» Work to be completed: Below are entries. Pull out all lines containing "date".

Source records:
------------------------------
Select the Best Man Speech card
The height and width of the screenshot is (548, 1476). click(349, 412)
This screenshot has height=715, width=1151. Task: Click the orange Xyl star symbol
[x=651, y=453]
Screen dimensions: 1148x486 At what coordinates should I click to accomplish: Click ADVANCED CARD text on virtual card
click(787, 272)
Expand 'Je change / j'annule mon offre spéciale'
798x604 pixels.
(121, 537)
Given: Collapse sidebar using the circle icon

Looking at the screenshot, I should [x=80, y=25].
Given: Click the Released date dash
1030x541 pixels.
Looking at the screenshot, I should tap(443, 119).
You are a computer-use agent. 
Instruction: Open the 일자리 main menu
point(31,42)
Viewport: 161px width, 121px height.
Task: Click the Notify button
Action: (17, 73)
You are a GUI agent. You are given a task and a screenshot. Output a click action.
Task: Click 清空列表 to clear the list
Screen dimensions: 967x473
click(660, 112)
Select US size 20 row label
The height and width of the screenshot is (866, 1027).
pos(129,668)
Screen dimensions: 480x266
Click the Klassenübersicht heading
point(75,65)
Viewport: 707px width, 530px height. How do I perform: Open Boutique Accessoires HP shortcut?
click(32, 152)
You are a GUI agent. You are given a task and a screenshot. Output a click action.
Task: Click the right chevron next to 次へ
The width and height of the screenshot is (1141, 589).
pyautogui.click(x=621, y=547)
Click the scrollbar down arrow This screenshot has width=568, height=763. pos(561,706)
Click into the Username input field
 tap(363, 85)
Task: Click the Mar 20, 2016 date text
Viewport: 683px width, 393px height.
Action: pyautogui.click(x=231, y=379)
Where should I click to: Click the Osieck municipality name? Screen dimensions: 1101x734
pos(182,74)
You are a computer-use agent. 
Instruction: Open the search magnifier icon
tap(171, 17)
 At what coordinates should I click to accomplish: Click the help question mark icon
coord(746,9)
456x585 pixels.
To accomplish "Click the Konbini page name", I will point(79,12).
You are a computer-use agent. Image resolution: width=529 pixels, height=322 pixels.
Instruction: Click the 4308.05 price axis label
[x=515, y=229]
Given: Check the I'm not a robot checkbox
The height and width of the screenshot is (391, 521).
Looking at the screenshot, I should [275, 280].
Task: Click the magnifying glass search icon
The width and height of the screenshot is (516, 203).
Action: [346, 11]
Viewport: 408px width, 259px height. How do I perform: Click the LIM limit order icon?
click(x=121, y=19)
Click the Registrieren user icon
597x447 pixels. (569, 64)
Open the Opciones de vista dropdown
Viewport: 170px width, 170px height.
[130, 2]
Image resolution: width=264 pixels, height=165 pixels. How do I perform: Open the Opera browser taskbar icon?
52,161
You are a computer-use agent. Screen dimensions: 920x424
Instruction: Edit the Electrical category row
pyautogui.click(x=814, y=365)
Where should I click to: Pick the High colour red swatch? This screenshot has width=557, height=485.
------------------------------
» Answer for this exercise:
Given: Click the Released date dash
Task: Click the Mar 20, 2016 date text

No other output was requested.